Siamo Alessandro e Silvia da Messina, sposati da 9 anni e abbiamo due bambine: Maria Anastasia di 7 anni e Margherita di 4. Qualche mese fa abbiamo accolto l’invito a raccontarvi qualcosa di noi. Ed eccoci qua a consegnarvi un pezzo intimo della nostra storia matrimoniale, che con certezza, possiamo oggi dire che un anno fa Dio ha salvato dalla separazione.
Ci sposiamo l’11 luglio del 2015 e come capita a moltissime coppie, con tanti sogni, aspettative, entusiasmo. Ci sposiamo anche con tanta fede dopo aver frequentato un discreto corso prematrimoniale per consolidare la consapevolezza di cosa sia scegliere il Sacramento del Matrimonio. Eravamo infatti una giovane coppia di fidanzati attivi sia in Parrocchia che in Diocesi e il nostro SI nel matrimonio era un forte desiderio di voler servire Dio come famiglia nella Chiesa. L’entusiasmo però inizia ad affievolirsi quando subentra la routine quotidiana, problemi lavorativi, ma soprattutto l’arrivo della prima figlia e quindi anche le immancabili stanchezze che fanno cadere il velo della illusione lasciando spazio a tanta delusione. Non abbiamo avuto sostegno per i primi anni di Matrimonio. Nel frattempo, sperando di migliorare, è arrivata Margherita, la seconda figlia, proprio durante il tempo infelice del Covid. Si vive in casa per inerzia, i dialoghi cominciano a diventare litigi aggressivi, iniziamo ad allontanarci sempre di più.
A volte con tono sarcastico ci definivamo tristemente “coinquilini” e spesso abbiamo pensato di vivere ciascuno la propria vita senza includere più l’altro. Le discussioni erano incentrate sui modi sbagliati di dirsi le cose, sul ripiegarsi sui propri bisogni e sull’attaccamento alle famiglie d’origine non dando all’altro il giusto posto. Il non sentirsi né sostenuti né capiti, faceva nascere in noi rabbia, rancore e frustrazione che sfociavano in liti feroci allontanandoci sempre di più. Insomma, scappare sbattendo la porta di casa sono scene che dolorosamente non sono mancate.
All’incirca due anni fa la nostra vita tocca davvero il fondo. Ci rendiamo conto che la crisi matrimoniale dell’incomprensione ci avrebbe portato a breve a precipitare nel burrone della separazione. Fermandoci, abbiamo gridato a Dio esattamente come il salmista: “dal profondo a Te grido”, perché nonostante tutto credevamo fortemente e profondamente che se lo Spirito Santo era collante del nostro Sacramento, adesso avrebbe dovuto intervenire Lui per salvarlo.
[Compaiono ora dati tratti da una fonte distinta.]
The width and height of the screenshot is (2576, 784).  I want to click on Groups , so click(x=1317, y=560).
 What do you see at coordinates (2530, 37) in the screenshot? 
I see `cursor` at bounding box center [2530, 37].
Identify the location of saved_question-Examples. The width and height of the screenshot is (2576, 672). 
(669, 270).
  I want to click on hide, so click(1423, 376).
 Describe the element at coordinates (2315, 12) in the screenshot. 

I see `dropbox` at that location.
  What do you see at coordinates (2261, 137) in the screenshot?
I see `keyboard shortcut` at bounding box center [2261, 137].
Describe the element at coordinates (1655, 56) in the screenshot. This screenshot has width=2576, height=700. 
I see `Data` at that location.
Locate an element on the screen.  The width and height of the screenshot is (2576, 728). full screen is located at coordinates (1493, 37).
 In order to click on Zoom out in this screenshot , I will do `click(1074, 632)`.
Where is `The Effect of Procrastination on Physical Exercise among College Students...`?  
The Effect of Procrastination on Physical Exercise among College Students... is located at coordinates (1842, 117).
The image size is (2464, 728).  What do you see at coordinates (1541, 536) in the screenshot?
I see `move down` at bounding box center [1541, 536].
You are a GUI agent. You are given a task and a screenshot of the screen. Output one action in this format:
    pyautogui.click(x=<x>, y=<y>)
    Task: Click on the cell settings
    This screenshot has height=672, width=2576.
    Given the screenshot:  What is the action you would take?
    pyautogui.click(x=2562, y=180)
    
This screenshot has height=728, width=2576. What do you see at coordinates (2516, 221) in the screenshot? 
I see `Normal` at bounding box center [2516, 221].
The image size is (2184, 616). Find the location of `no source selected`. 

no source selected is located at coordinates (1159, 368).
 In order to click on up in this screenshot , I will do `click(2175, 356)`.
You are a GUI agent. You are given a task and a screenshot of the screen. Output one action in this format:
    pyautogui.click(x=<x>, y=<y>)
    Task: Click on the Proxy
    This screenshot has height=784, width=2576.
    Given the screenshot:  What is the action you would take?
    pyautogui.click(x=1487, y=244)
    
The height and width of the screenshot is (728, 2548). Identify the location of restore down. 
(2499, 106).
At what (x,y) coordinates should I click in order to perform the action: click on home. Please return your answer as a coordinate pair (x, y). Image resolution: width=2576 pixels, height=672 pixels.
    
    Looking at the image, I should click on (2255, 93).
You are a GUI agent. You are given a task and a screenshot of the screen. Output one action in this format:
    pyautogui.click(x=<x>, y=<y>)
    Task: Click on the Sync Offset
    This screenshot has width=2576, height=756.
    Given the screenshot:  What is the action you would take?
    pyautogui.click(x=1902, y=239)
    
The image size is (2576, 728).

Noi non ne avevamo più le forze.
Abbiamo cercato aiuto, e Dio ha messo sul nostro cammino la Spiritualità della Tenerezza fondata da Don Carlo Rocchetta. Per caso sui social ci siamo imbattuti in una locandina che pubblicizzava la Scuola della Teologia della Tenerezza che si teneva presso l’Oasi della Sacra Famiglia a Racalmuto in provincia di Agrigento. La scuola prevedeva un incontro al mese per un anno. Eravamo in dubbio in quanto oltre ad essere fuori diocesi, dovevamo ogni mese affrontare un viaggio molto lungo essendo che venivamo da Messina. Ma alla fine, come spesso abbiamo detto a chi rimaneva stupito dal viaggio e dalla costanza, era il forte bisogno di salvare il nostro matrimonio che ci spingeva a muoverci. Era un bisogno scaturito dall’amarezza di un matrimonio ferito e quasi fallito a spingerci con coraggio e forza ad andare con le nostre figlie a bere alla fonte della Tenerezza di Dio. Si, la Tenerezza di Dio, la sperimentavamo ad ogni incontro, ci stuzzicava e stimolava l’idea di Tenerezza come stile di vita.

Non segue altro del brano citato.